John Chelsom John Chelsom: An argument for holding health information in a national electronic record as opposed to paper copies all over the place is that if a breach happens, at least you know about it!

One more moment I have to share: Bob DuCharme and I have been talking for a couple of years about setting up the perfect geek photo. See, one of his daughters is named Alice, and we saw an opportunity to illustrate an important data security principle…

Eve eavesdropping on Alice and Bob's conversation

(More pix of the event by various people here and here, and flood photos here.)

IBM makes a pledge

Belatedly noting the good news that IBM has issued what it’s calling an Interoperability Specifications Pledge, which amounts to a non-assertion covenent on a list of covered standards. If you haven’t already checked out Bob Sutor’s post on the subject, go forth and read: it discusses this action and its implications with commenters, including the very knowledgeable Simon Phipps.
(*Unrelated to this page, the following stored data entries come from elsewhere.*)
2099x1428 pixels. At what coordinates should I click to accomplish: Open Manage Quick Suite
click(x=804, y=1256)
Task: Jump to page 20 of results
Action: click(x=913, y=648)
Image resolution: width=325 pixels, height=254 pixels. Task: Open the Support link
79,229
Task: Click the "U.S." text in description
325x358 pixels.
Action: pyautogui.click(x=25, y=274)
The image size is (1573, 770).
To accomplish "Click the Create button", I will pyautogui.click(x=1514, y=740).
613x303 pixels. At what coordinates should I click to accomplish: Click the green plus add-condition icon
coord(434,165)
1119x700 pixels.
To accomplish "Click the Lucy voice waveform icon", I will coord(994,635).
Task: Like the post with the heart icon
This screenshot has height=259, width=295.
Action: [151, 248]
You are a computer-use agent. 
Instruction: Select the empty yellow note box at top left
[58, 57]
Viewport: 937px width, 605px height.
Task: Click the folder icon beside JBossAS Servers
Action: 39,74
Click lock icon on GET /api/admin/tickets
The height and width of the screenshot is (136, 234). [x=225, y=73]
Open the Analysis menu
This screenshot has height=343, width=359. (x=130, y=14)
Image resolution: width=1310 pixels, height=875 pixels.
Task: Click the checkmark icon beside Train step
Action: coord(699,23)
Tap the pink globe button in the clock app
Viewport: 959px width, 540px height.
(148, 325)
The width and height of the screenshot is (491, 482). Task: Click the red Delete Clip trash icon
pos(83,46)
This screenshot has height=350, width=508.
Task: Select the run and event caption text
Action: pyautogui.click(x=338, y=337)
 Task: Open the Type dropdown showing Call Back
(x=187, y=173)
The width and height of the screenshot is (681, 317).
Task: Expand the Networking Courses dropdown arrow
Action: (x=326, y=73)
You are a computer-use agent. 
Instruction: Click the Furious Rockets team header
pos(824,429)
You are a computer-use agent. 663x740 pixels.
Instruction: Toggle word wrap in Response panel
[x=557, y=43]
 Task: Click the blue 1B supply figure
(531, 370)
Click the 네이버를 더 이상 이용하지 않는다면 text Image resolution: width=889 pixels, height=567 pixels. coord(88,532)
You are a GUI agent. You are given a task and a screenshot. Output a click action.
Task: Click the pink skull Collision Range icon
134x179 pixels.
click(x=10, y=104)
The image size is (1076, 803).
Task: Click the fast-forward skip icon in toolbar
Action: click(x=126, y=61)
My take is that the pledge is a pretty darned good one. Like so many others (but not Sun’s), it has the “necessary claims” flaw, discussed by Simon in the comment thread, but despite that it puts in place some relatively strong protection around developers’ ability to get on with developing. I agree that the covered standards list is handily precise for its many links out to the relevant specs. (The list seems a bit, well, padded — listing the individual specs that make up SAML V1.1 and SAML V2.0, for instance, which makes it seem as though two standards are twelve. But that’s okay.)

I haven’t done an exhaustive comparison of covered vs. non-covered specs, but Johannes Ernst has noticed that OpenID is not listed. It would be interesting to know why, especially given IBM’s participation in OSIS and Higgins.